Vegetable Quinoa Enchiladas
A vegan enchilada with nutrient-packed quinoa, black beans, and vegetables. Topped with a delicious Mexican-inspired homemade sauce!
- 1 cup white quinoa (uncooked)
- 1 yellow onion
- 2-3 cloves garlic
- 1 red bell pepper
- 2-3 roma tomatoes
- 6 oz. fresh baby spinach
- 4 oz. can mild green chiles
- 15 oz. can black beans
- 1/2 tsp. chili powder
- 1/2 tsp. ground cumin
- 1 tsp. dried oregano
- 1 cup salsa
- 2-3 cups enchilada sauce (canned or homemade)
- 1 cup vegan shredded cheese (more/less to taste)
- 8 large tortillas (gluten-free if desired)
Preheat oven to 350°F (176°C).
Cook quinoa according to package directions.
Meanwhile, in a small pot, make the enchilada sauce. (Omit this step if using store-bought.)
Dice onion and bell pepper. Mince garlic.
In a large skillet over medium heat, sauté onion, bell pepper, and garlic for 5 minutes. (I use 3 Tbsp. veggie broth/water for no-oil sauté method.)
Add spinach and sauté another couple minutes until spinach is wilted.
Add cooked quinoa, black beans (rinsed and drained), diced tomatoes, green chiles, spices, and salsa. Stir to combine and cook until heated through. Salt/pepper to taste.
Place a small amount of enchilada sauce in the bottom of a 9x13 inch baking dish.

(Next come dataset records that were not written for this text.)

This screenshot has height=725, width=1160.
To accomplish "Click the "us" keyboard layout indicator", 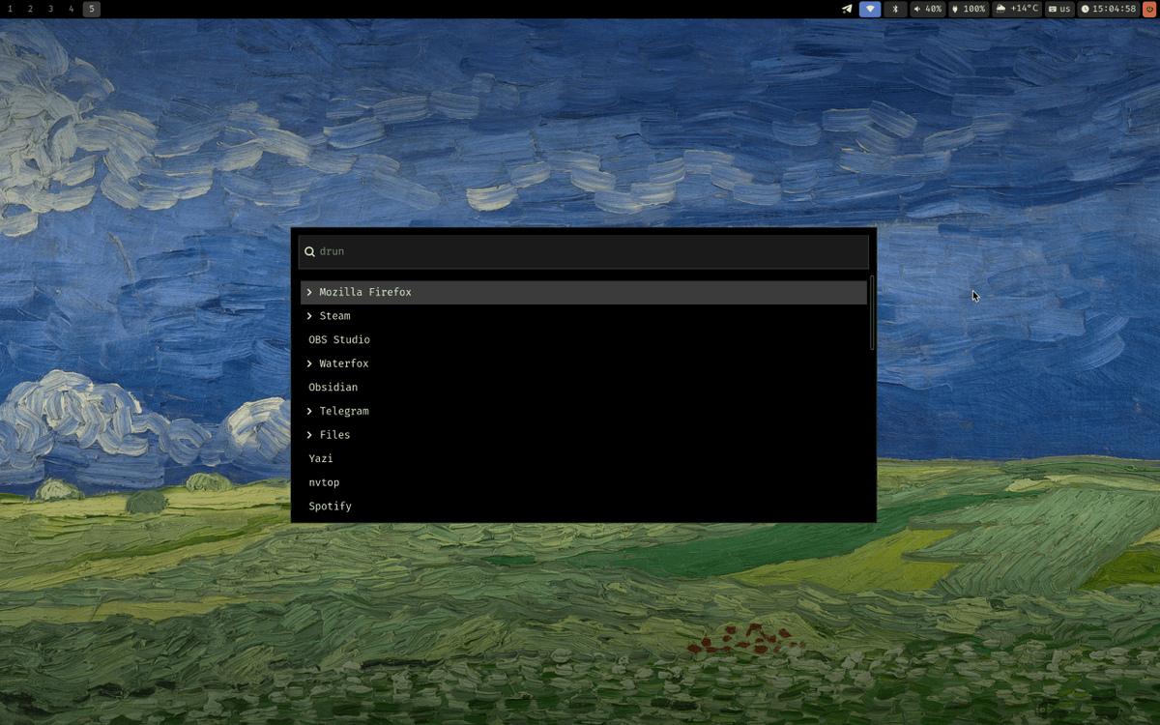I will coord(1059,9).
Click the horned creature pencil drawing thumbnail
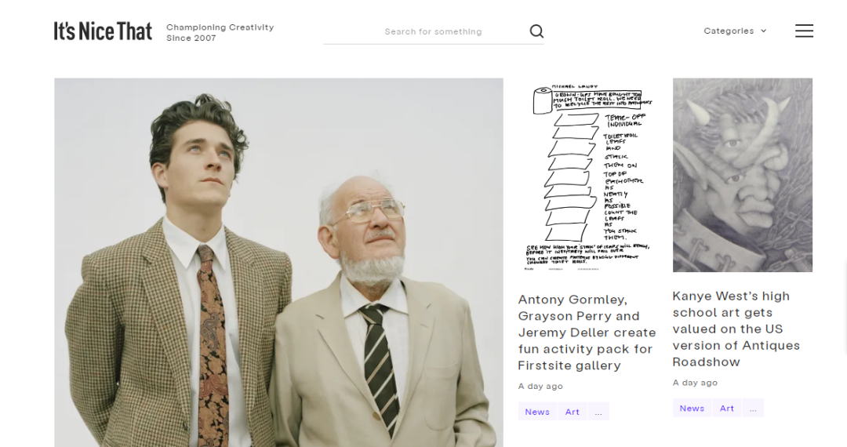The width and height of the screenshot is (847, 447). click(742, 175)
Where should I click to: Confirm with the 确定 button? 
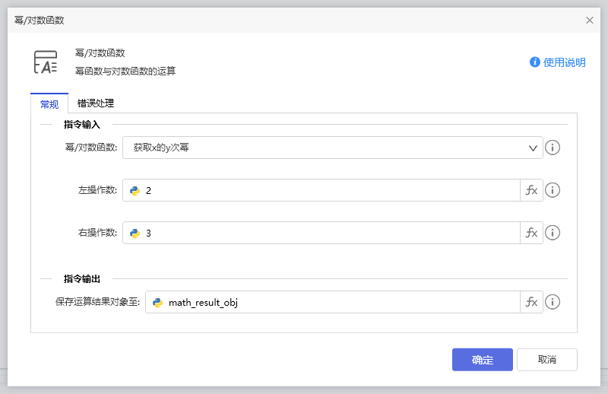point(482,360)
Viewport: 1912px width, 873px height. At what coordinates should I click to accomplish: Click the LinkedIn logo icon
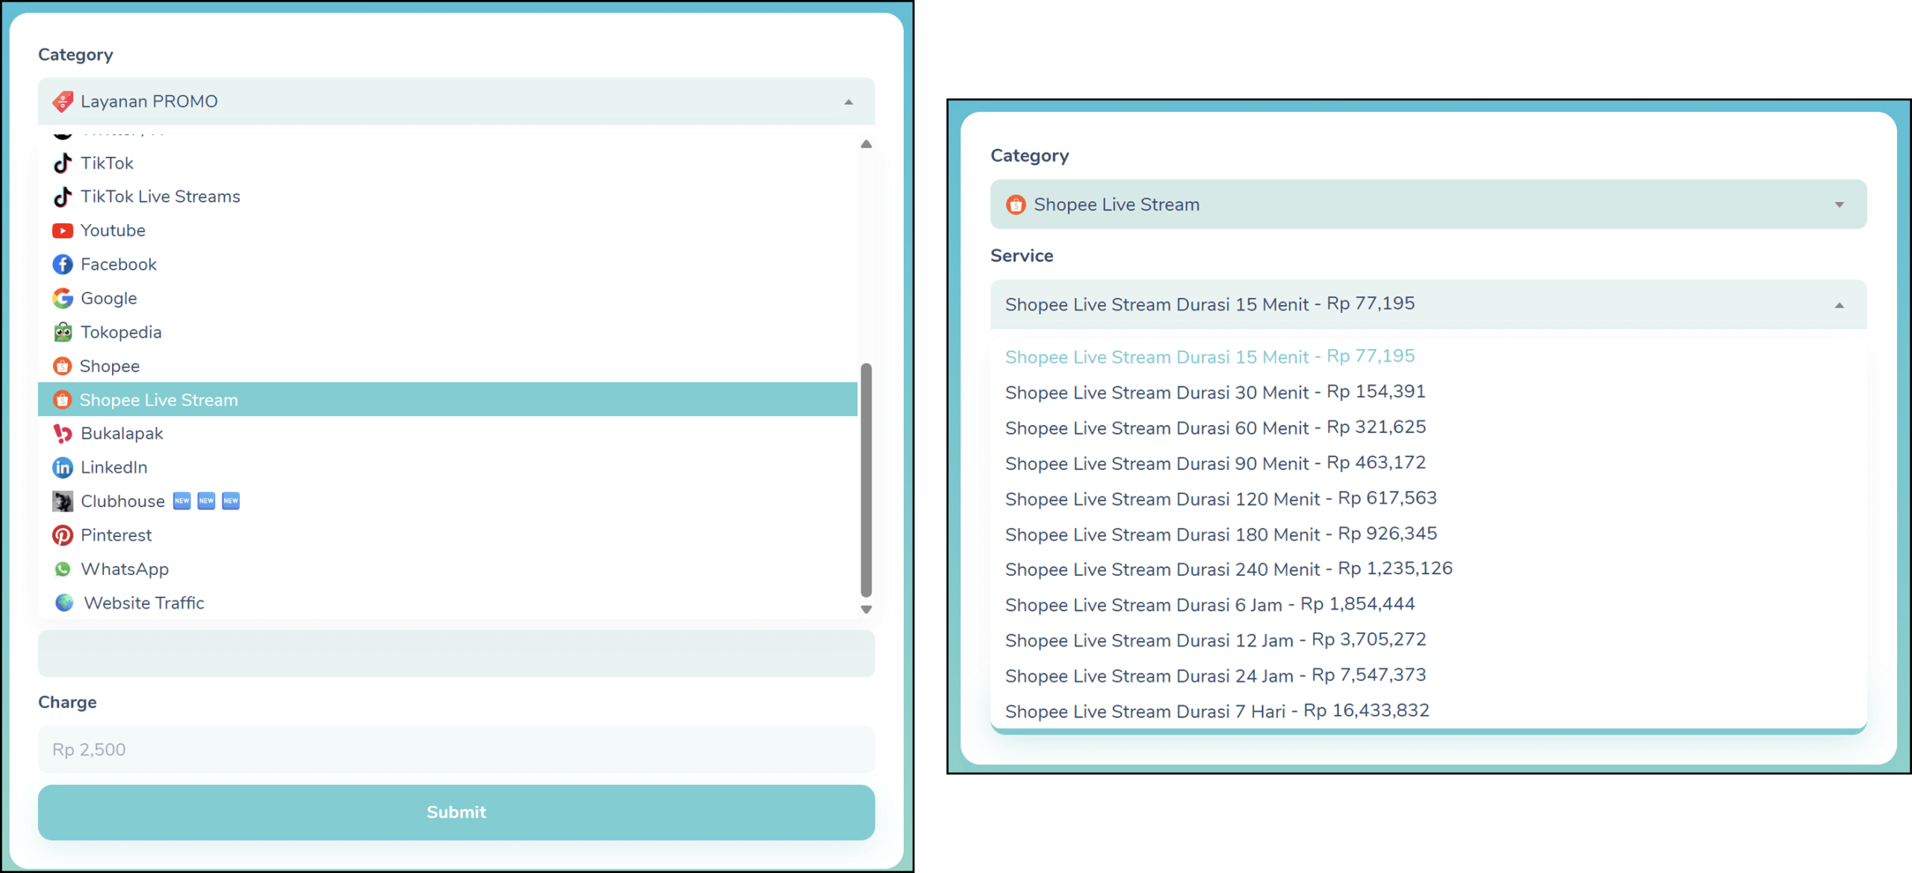(63, 467)
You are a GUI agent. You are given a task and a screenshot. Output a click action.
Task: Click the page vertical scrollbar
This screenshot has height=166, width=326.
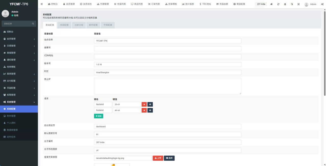click(324, 51)
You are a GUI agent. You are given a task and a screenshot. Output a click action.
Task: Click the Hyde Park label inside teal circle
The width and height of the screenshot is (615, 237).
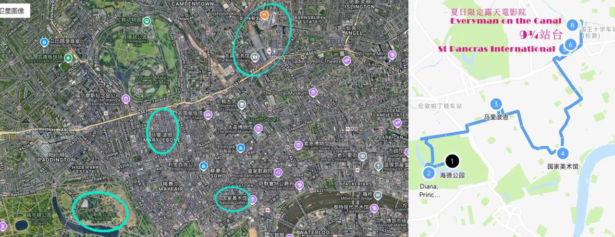click(102, 216)
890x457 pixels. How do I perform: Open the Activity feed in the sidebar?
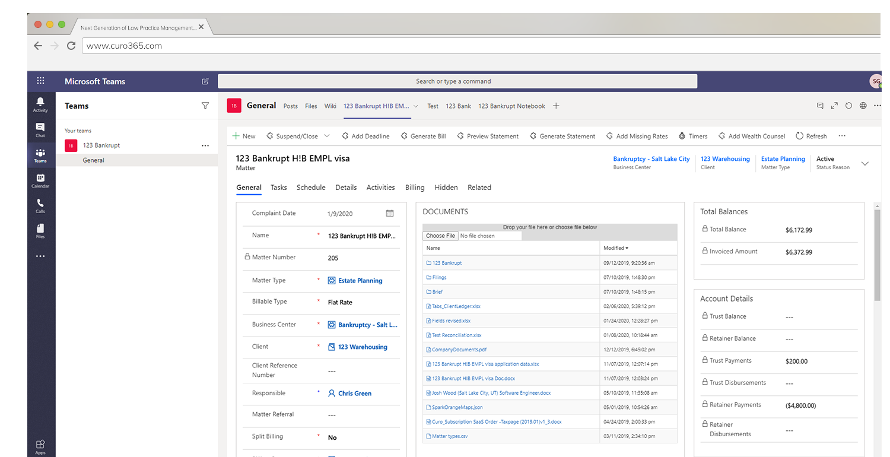point(40,104)
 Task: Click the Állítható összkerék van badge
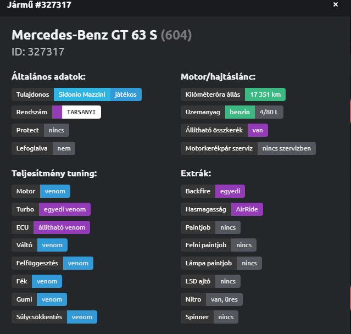point(258,130)
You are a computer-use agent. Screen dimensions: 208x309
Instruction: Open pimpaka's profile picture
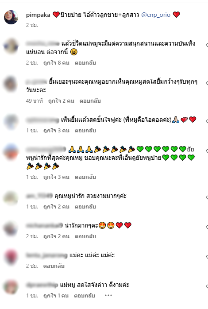click(11, 17)
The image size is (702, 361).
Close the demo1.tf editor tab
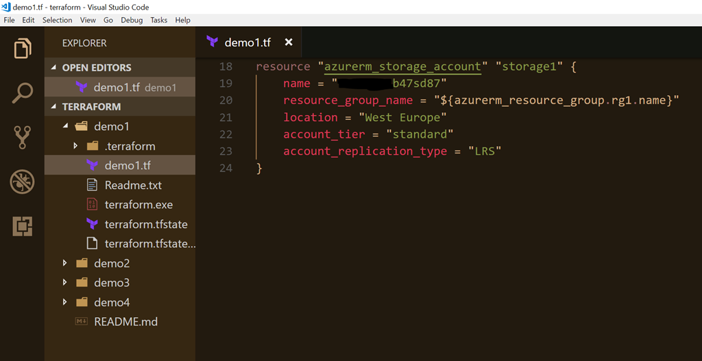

Divide quinoa filling evenly down the center of each tortilla. Roll up with ends tucked in, and place seam side down in the dish.
Pour remaining enchilada sauce on top, sprinkle with cheese shreds, and bake for 30 minutes.
For gluten-free: Use your favorite GF tortillas (or corn tortillas).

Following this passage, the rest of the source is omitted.